▶ **WHAT IS NEEDED**
In the data below, how many lines contain the string "response"? Give only the number.

(Pixel coordinate grounding data)
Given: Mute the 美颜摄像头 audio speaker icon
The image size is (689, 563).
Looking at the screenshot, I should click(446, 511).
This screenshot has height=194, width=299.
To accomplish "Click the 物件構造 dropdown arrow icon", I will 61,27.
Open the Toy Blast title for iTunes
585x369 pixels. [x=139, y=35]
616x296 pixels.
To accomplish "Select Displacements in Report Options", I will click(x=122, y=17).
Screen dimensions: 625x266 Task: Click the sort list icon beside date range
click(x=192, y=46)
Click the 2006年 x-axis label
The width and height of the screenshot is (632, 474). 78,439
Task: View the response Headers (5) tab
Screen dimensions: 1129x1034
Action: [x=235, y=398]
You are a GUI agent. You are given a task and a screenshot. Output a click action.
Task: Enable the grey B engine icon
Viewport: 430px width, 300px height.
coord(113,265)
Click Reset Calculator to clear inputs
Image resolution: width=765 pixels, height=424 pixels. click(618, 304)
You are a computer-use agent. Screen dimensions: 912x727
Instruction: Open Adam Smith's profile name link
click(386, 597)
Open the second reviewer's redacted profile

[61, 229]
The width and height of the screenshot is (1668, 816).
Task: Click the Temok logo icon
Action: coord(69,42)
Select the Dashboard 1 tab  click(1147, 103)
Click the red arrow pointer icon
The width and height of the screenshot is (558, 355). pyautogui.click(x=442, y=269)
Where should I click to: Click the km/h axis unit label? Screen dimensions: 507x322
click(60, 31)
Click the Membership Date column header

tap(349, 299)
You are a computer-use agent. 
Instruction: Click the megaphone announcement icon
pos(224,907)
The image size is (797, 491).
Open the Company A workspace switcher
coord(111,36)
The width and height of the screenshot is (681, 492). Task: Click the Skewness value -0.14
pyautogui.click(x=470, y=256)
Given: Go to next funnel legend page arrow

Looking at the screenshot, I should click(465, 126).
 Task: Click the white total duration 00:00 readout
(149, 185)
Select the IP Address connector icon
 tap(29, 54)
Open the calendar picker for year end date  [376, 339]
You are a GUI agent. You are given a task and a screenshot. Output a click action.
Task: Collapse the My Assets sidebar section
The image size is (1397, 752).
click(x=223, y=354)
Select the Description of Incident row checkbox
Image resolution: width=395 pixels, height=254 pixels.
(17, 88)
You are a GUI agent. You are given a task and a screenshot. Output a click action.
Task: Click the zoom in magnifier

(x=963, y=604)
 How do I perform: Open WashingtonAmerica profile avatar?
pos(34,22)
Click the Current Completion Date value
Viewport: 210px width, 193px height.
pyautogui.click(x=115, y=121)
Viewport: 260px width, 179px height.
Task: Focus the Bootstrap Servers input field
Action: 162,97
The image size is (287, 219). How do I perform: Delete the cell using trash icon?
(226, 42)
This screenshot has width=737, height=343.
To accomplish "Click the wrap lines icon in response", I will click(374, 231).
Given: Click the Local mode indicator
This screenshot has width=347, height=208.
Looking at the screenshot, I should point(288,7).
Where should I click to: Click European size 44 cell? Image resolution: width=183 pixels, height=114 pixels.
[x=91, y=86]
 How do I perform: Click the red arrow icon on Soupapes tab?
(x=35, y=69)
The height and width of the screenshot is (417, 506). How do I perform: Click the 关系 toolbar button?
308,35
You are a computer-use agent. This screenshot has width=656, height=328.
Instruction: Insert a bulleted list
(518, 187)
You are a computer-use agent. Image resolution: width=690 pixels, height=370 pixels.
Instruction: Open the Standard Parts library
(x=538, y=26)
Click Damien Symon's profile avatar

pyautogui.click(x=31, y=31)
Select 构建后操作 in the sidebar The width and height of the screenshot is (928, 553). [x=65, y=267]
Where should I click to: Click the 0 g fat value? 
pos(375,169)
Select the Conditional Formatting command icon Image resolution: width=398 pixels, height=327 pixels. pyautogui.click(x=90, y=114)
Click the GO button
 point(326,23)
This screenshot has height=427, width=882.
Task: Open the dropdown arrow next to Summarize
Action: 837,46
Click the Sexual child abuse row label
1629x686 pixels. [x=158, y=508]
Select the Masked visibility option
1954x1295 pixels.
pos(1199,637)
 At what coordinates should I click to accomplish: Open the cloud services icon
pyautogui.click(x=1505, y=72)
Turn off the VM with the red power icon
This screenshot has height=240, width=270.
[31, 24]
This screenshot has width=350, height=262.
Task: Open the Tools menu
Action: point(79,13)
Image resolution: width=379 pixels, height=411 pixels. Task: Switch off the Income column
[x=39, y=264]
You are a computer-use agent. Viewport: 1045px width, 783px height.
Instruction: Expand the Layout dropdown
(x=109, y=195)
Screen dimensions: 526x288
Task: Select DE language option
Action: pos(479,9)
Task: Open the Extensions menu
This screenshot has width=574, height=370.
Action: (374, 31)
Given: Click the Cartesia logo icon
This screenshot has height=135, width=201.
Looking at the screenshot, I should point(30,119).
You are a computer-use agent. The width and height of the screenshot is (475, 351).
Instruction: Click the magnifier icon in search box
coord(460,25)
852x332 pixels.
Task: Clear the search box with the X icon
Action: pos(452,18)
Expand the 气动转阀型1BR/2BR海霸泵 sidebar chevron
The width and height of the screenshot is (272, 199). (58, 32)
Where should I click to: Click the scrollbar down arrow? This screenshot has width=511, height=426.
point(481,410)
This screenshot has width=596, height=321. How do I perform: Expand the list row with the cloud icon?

▶ **REPLY**
2